==== Extracted entries ====

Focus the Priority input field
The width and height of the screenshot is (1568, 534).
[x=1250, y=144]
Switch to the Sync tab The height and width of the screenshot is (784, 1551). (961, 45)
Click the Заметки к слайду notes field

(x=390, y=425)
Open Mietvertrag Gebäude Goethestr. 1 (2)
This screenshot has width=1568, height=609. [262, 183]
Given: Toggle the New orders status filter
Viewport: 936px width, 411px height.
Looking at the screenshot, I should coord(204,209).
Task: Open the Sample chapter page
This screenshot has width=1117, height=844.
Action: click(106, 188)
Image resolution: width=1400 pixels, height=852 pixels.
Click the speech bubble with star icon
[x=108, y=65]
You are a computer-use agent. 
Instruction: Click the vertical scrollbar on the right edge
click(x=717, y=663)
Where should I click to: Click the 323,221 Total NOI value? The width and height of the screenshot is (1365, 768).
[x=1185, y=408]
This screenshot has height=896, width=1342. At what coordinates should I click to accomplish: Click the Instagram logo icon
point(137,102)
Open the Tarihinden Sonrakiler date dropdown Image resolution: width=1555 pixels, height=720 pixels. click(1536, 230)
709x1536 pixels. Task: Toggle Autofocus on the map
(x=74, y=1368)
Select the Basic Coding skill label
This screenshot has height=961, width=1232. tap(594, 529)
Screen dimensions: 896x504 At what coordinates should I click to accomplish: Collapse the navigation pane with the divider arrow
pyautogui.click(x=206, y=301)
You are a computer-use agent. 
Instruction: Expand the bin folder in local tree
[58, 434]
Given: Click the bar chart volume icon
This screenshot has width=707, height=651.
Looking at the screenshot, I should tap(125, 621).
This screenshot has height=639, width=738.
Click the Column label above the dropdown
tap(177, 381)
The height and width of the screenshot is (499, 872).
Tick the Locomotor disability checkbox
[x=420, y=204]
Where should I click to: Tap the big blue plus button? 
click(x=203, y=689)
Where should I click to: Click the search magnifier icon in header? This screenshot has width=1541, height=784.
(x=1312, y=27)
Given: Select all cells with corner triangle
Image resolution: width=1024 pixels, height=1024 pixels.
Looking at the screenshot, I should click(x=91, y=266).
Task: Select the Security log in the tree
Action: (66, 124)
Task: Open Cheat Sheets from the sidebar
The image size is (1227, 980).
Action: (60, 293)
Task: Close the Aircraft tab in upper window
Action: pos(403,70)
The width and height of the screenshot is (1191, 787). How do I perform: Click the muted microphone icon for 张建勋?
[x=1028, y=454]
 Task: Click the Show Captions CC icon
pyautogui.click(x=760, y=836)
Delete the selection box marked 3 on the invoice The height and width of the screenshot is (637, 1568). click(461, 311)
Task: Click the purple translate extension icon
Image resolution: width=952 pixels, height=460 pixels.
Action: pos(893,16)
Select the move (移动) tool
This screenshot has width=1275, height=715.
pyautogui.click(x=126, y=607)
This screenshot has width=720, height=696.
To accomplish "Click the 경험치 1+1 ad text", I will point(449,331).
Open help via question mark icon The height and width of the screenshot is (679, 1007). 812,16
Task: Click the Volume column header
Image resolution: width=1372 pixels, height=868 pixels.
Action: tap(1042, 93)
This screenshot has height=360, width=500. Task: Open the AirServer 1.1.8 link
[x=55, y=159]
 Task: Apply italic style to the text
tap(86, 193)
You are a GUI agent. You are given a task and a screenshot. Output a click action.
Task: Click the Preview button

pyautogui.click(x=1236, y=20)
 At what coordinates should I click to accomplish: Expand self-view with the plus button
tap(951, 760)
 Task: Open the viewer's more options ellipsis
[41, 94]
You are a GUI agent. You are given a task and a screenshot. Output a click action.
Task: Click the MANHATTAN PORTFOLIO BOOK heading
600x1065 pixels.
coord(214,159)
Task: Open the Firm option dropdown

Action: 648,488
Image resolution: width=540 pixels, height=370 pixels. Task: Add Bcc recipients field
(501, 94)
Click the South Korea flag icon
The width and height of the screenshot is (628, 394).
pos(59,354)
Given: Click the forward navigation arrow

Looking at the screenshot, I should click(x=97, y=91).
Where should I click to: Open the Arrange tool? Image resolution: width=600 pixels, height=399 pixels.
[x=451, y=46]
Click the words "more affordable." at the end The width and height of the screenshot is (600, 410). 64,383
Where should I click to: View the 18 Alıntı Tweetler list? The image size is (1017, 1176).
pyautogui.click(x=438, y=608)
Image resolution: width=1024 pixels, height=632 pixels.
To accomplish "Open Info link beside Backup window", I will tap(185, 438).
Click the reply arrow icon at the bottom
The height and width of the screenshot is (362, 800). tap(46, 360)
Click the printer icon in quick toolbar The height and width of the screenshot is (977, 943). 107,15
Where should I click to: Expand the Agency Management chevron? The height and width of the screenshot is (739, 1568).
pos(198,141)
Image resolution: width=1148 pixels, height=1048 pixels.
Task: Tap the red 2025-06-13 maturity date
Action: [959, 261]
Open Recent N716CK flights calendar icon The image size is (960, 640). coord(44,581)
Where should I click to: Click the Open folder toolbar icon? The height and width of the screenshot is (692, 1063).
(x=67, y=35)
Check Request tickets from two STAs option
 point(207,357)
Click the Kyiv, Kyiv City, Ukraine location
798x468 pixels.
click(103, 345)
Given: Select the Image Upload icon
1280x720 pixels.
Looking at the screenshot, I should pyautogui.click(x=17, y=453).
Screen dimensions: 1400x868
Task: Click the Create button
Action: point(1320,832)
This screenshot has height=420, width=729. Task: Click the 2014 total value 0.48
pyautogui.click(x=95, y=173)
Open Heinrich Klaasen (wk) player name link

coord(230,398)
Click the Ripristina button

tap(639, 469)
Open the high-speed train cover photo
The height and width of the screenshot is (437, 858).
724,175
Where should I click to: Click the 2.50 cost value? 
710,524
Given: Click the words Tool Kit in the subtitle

====

Problem to work on.
Leave out every line before the one containing "Click the Ripristina button". Transcribe that line and all lines after it through the end of the data above, exactly.

Task answer.
Click the Ripristina button

tap(639, 469)
Open the high-speed train cover photo
The height and width of the screenshot is (437, 858).
724,175
Where should I click to: Click the 2.50 cost value? 
710,524
Given: Click the words Tool Kit in the subtitle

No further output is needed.